The Aria Valuspa Platform
The integrated Virtual Human framework will allow anyone to build their own Virtual Human Scenarios. Students are already using the framework to build a face recognition system that includes liveness detection, or to take questionnaires from people in a much more natural manner than asking people to fill in forms.The AVP comes with installation instructions, and a tutorial for running the default interaction scenario.The behaviour analysis component of the AVP comes with integrated Automatic Speech Recognition in English and German, valence and arousal detection from audio, 6 basic emotion recognition from video, face tracking, head-pose estimation, age, gender, and language estimation from audio.The default scenario of the dialogue manager presents Alice, the main character of the book ‘Alice’s Adventures in Wonderland’ by Lewis Caroll. You can ask her questions about herself, the book, and the author. You can of course also create your own scenarios, and we’ve created a tutorial with three different scenarios specifically aimed at getting new users started with this making their own systems.The behaviour generation components come with emotional TTS created by Cereproc, and visual behaviour generation using the GRETA system. It uses standard FML and BML, and features lip-synched utterances. The behaviour generation component has a unique feature that allows an ongoing animation to be stopped, thus allowing the agent to be interrupted by a user, which makes interactions with it much more natural.

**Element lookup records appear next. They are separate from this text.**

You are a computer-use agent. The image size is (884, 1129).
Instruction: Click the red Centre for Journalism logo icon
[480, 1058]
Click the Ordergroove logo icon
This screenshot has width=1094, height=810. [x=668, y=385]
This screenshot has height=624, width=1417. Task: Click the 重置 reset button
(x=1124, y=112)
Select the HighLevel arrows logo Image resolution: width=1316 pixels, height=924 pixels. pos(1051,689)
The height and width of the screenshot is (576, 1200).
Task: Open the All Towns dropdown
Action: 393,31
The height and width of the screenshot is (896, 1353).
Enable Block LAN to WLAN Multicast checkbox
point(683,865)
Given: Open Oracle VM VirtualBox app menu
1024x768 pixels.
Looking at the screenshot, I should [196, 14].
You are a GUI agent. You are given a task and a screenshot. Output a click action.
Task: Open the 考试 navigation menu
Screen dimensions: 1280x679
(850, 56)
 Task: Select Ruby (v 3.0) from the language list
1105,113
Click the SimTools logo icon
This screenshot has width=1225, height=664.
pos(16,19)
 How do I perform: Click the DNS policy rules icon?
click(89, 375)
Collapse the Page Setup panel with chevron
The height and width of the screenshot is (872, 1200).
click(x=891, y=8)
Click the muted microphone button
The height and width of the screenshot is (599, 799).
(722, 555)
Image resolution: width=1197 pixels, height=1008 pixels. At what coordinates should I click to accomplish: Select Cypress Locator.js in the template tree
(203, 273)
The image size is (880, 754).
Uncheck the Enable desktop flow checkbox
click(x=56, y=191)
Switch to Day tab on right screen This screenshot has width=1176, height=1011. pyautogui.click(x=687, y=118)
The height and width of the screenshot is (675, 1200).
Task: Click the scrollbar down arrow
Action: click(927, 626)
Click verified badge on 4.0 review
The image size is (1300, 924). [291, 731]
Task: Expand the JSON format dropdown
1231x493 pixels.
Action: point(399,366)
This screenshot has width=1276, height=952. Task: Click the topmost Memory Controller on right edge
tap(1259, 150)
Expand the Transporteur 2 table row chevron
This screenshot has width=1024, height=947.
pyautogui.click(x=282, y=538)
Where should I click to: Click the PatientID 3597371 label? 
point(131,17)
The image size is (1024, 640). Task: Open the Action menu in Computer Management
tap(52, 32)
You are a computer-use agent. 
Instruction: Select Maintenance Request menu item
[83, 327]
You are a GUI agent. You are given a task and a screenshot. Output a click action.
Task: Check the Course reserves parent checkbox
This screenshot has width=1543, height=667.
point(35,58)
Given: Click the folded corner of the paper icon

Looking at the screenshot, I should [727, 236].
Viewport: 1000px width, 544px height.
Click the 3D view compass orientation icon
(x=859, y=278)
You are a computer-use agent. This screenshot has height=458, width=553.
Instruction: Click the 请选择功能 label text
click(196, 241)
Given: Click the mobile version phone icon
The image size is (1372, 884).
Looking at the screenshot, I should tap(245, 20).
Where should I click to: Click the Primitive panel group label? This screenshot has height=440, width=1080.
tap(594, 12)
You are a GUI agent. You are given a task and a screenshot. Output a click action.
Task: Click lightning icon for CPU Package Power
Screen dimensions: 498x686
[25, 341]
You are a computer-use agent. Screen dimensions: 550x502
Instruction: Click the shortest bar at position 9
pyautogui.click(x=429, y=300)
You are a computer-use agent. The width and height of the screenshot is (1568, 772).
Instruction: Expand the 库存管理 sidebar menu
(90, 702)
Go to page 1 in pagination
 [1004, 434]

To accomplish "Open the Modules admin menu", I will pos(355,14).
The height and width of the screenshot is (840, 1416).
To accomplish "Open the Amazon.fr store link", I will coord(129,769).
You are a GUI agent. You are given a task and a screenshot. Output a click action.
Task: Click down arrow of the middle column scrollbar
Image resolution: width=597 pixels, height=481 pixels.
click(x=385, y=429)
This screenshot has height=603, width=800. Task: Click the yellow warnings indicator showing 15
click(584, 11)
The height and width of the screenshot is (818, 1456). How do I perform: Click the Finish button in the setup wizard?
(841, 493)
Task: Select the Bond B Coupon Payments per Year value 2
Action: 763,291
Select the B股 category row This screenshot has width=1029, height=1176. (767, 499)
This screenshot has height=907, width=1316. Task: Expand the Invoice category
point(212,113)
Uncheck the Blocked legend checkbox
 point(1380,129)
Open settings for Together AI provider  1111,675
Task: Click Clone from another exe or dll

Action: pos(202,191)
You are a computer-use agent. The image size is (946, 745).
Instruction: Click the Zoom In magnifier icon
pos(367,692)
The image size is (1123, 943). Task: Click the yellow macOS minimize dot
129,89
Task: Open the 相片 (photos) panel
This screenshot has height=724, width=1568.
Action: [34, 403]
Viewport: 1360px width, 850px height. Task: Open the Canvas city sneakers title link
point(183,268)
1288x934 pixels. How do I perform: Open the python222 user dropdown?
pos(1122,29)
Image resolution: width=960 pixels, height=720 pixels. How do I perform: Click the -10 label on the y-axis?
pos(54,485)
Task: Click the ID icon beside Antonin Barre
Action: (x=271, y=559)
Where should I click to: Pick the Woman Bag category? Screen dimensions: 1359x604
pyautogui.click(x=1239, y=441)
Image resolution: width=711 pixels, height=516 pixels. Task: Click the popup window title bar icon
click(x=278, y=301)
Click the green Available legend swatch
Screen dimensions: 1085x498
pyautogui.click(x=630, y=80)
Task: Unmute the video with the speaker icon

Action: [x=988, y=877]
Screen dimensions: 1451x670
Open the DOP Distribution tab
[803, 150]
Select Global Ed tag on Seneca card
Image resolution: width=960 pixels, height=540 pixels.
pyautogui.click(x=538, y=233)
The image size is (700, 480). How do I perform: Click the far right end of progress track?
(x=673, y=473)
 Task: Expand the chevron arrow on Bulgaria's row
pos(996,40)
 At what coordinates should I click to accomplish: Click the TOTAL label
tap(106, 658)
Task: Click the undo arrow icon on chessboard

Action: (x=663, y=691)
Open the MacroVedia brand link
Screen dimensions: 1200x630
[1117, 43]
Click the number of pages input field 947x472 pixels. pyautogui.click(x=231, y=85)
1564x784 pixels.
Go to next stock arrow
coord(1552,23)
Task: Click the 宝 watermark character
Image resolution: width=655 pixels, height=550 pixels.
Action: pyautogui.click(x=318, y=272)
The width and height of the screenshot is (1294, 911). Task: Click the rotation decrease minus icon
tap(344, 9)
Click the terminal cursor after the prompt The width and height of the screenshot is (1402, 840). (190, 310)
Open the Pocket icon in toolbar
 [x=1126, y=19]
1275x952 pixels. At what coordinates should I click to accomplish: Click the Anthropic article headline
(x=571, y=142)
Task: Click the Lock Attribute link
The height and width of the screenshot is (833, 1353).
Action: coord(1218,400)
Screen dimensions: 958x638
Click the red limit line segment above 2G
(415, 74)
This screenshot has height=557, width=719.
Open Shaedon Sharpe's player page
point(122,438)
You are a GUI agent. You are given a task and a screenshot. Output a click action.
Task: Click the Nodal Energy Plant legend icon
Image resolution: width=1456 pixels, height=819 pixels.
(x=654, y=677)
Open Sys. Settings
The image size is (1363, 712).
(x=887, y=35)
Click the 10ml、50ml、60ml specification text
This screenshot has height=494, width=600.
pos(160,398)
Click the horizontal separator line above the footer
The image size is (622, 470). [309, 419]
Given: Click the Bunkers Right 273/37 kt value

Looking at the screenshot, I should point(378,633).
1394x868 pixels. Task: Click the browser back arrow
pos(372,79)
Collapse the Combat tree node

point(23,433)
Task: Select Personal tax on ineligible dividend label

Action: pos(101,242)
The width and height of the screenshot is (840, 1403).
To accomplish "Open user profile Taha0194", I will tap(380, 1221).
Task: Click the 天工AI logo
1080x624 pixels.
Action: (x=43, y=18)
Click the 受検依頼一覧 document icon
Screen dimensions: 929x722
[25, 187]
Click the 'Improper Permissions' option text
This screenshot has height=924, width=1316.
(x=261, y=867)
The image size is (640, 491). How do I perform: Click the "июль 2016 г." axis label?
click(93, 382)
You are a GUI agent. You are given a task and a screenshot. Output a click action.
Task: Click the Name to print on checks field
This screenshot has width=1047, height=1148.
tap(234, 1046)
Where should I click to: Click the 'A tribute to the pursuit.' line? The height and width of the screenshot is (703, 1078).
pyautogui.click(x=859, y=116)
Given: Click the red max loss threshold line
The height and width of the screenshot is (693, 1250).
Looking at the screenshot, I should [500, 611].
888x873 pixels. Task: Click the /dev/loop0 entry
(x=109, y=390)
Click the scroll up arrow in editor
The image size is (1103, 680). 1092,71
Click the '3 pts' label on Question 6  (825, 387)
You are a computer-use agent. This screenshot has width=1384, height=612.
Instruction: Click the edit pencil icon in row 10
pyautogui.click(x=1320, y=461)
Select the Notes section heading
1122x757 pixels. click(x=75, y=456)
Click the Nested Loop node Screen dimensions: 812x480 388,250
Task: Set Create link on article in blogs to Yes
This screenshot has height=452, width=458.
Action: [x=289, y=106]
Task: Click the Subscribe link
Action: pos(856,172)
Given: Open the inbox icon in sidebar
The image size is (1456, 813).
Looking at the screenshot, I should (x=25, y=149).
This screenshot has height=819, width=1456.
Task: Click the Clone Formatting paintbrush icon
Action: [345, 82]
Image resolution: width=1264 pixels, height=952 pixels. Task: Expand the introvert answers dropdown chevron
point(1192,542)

The Novice-Expert Interaction (NoXi) Database
The idea behind NoXi was to obtain a dataset of natural interactions between human dyads in an expert-novice knowledge sharing context, with a number of controlled and induced interruptions of the interaction as experimental condition. The database is recorded in 3 main languages: English, French, and German, and has some recordings of 4 other languages. The expert participant was presumed to be knowledgeable about one or more topics that were of interest for both participants, whereas the novice was known to be willing to discuss and retrieve more information about that specific topic.In total, 89 people were recorded during 83 interactions. 32 recordings are in English, 21 in French, 19 in German, 4 in Spanish, 4 in Indonesian, 2 in Italian, and 2 in Arabic. A large diversity of topics was covered by our experts, including such diverse topics as expert computer science fields, various sports, history, magic tricks, tax systems, politics, and other trivia. In total 58 topics were discussed.The dataset includes sensor data from 2 Kinect 2.0s - RGB, depth data, and skeleton data, and audio. In addition audio was recorded from 2 close-talk microphones.The total duration of recordings is 22 hours and 25 minutes, and the total size of the database is approximately 4 TB.
The(non)verbal Annotator Tool (NOVA)
The NOVA user interface has been designed with a special focus on the annotation of long and continuous recordings involving multiple modalities and subjects. Unlike other annotation tools, the number of media files that can be displayed at the same is not limited and various types of signals (video, audio, facial features, skeleton, depth images, etc.) are supported. Further, multiple types of annotation schemes (discrete, continuous, transcriptions, geometric, etc.) can be selected to describe the visualised content. NOVA supports a database backend that allows institutes to share an easy to set-up annotation database to manage and share annotations. Several statistics are available to process the annotations created by multiple coders that can be applied to identify inter-rater agreement and annotations from multiple raters can be merged from the interface. NOVA further supports Cooperative Machine Learning tools to support an annotator already during the coding process with a Machine Learning Backend to speed up the annotation process.